Joan Didion’s New Book Explores The Bubble Of The American South

In "South and West," the essayist took notes on isolation and conservative mores.
Knopf

“We had misunderstood one another, or we had not,” Joan Didion wrote in a short entry to her book of observations about the South and California, South and West. Written in 1970, the collection was published last week, a testament to the timeliness of its contents.

The chapter is one of the few written while Didion was in Meridian, Mississippi, where she stayed at a Howard Johnson’s and watched children dry off with confederate flag towels. The writer tried and failed to set up meetings with the director of a cosmetology academy and a business college in town; the purpose of the trip was to drive through Southern cities of all sizes, learning more about a region she hadn’t immersed herself in for years.

But, the cosmetology director was shy about visitors ― she told Didion that she “wasn’t interested in any magazines at the present time.” The business school director booked the appointment, but failed to show up.

Such reticence about outsiders is a theme in Didion’s notebooks. At an award ceremony for a Mississippi Broadcasters organization, a presenter tells a parable about a bee staying still so as not to be eaten by a cow. The writer observes that the crowd instantly understood the moral, one about docility amid tumult. “It continued to elude me,” she writes.

Much eluded Didion on this trip. The tendency for Southerners to speak modestly as a kind of self-defense was a particularly puzzling convention. So the writer, whose approach to storytelling and note taking includes quiet observation, was forced to stand out. She was often carded at bars and restaurants, presumably because her hair was straight and not done up in curls, a less pampered look only younger Southern women wore.

She visits a doctor for an injured rib, worried that her status as a non-Southerner will make the experience awkward. The doctor tells her he lived in the North briefly, and even thought he could stay, but eventually returned to his birthplace. She remembers women she knew in New York, whose Southern upbringings eclipsed their experiences in the city ― no small thing, considering the bustle of the larger place. The South, then, seems to Didion like an alluring mystery, one she never quite figures out.

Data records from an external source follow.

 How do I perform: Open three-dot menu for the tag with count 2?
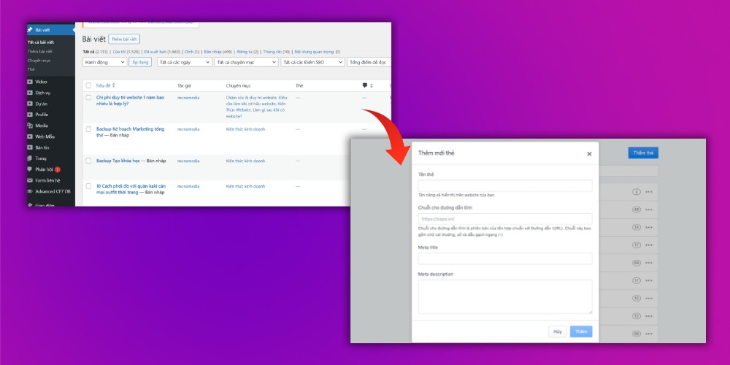(x=648, y=192)
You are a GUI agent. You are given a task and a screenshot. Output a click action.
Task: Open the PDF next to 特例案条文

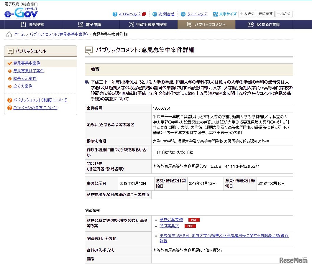tap(190, 226)
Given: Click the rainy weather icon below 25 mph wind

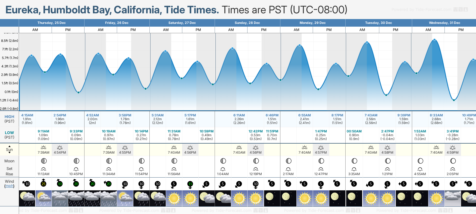Looking at the screenshot, I should [x=43, y=198].
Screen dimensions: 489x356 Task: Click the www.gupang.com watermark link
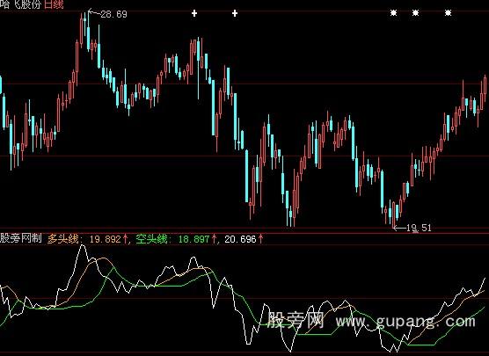(x=405, y=321)
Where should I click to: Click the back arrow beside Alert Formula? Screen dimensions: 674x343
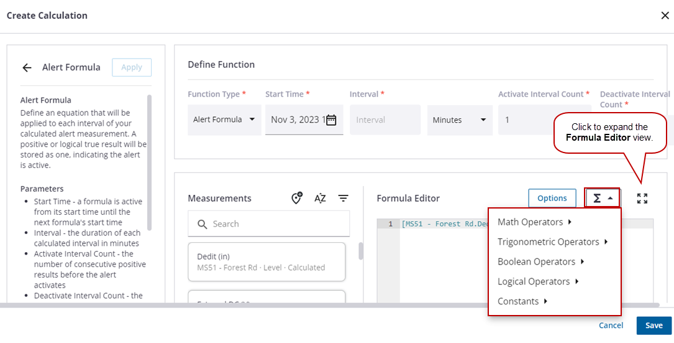27,68
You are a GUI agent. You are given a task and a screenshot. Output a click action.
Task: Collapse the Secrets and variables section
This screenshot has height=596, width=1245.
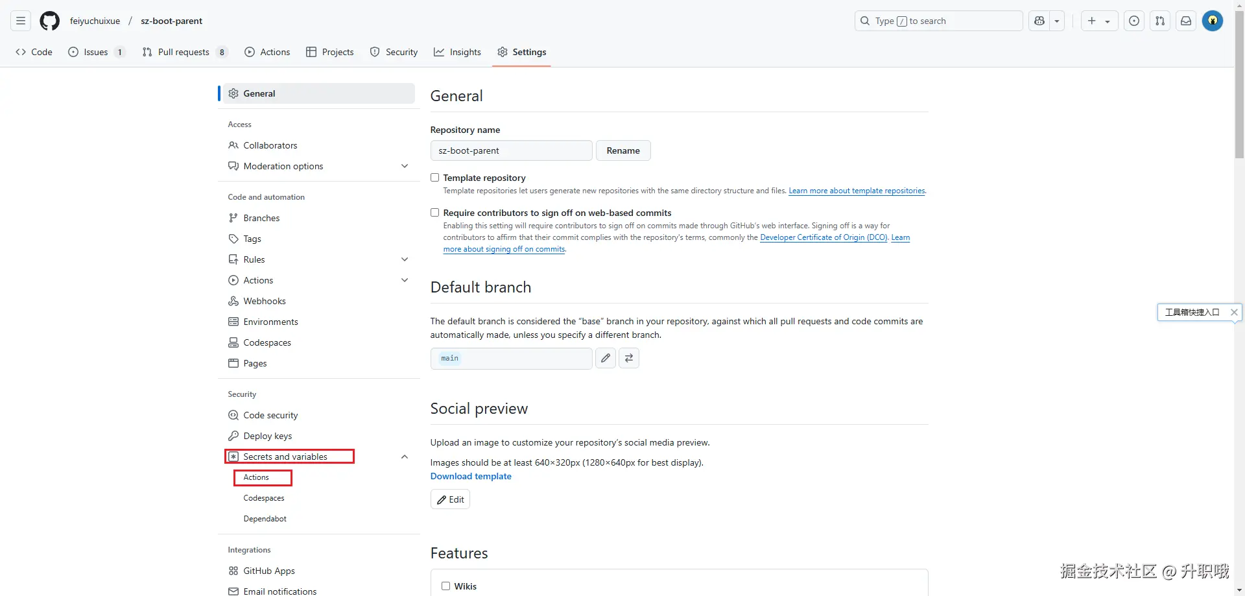[x=405, y=457]
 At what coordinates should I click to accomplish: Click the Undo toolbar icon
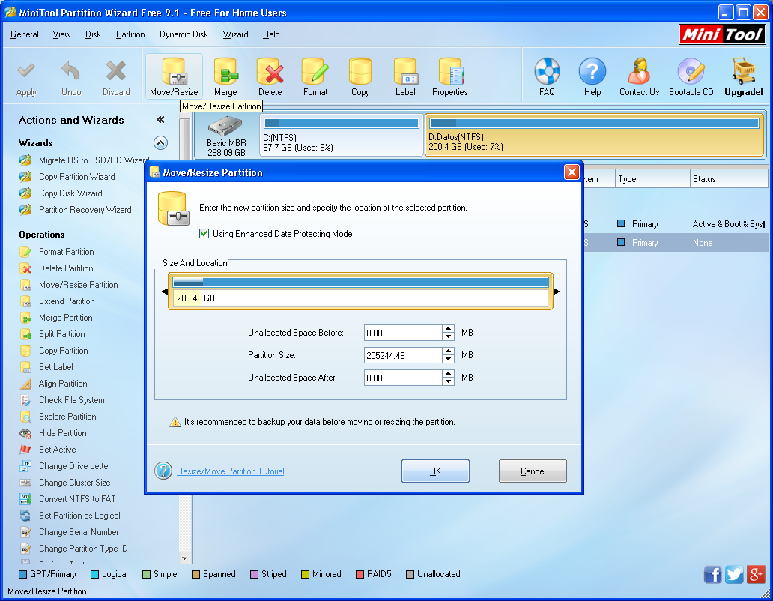click(71, 76)
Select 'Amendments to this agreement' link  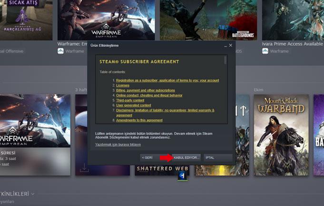tap(139, 120)
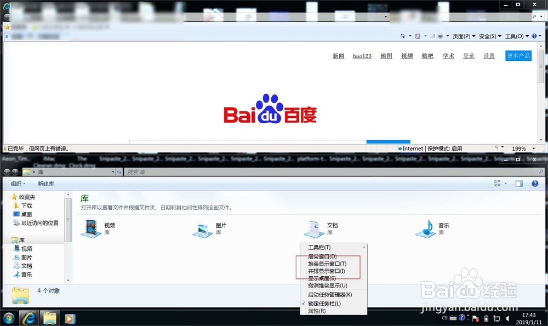Click the Refresh icon in the address bar
Image resolution: width=548 pixels, height=326 pixels.
(x=119, y=171)
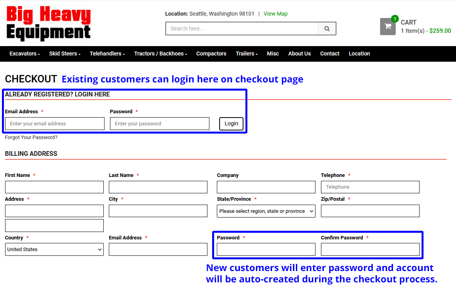Go to the Contact page

pyautogui.click(x=330, y=54)
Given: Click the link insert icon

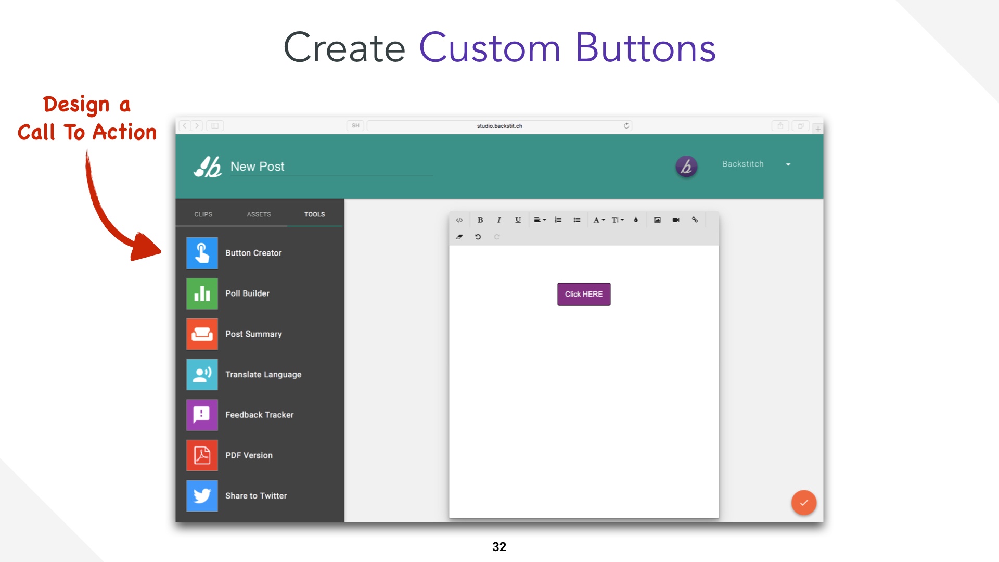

With her usual avenues into knowing a society and its people blocked off, Didion relied on another of her stalwart techniques: making sense of a place through its weather. In “Los Angeles Notebook,” an essay in Slouching Towards Bethlehem, written five years before her 1970 Southern expedition, she compared the capriciousness of Californians to the surreal Santa Ana winds.

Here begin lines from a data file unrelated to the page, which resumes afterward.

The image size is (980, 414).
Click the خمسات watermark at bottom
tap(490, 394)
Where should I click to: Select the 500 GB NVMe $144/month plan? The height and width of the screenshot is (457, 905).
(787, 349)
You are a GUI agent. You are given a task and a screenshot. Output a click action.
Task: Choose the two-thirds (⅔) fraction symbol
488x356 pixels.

Similarly, Didion’s notes on New Orleans focus on the fatalism of its residents, which she connects to the city’s tyrannical heat. “Bananas would rot, and harbor tarantulas. Weather would come and be bad,” she wrote. “The temporality of the place is operatic, childlike, the fatalism that of a culture dominated by wilderness.”

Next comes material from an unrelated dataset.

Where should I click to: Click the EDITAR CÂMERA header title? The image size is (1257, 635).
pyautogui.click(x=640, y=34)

Her observations, then ― being those of an outsider ― are poetic and critical, but not thorough or truly meaning-making. Still, the comparisons to modern-day middle America and its desire to protect hierarchical and oppressive values can easily be drawn.

An incomplete list of beliefs held by Southerners, according to Didion: marijuana is for hippie trash, wives should seek permission from their husbands in order to take lengthy business trips, a woodcut of Christ and a lighted cosmetic mirror are equally valuable items, demonstrators are unruly, and the press is biased against the South.

The latter two points might strike a chord with modern readers. They resonated with Didion, too, who, upon leaving the South’s Gulf region, wrote, “I had the feeling that I had been too long on the Gulf Coast, that my own sources of information were distant and removed.”

The bottom line

With an anthropologist’s detachment and precision, Didion took notes on the South that, while lyrical and often funny, do little to empathize with the region. Still, the writer reinforces the paradoxes of Southern warmth, and exposes contradictory beliefs about race and religion.

Who wrote it

Joan Didion is the author of nine nonfiction books, including Blue Nights and The Year of Magical Thinking. She’s also the author of five novels. She currently lives in New York City.

Who will read it

Fans of Didion and of narrative nonfiction in general. And, anyone who wants to learn more about America beyond the coasts.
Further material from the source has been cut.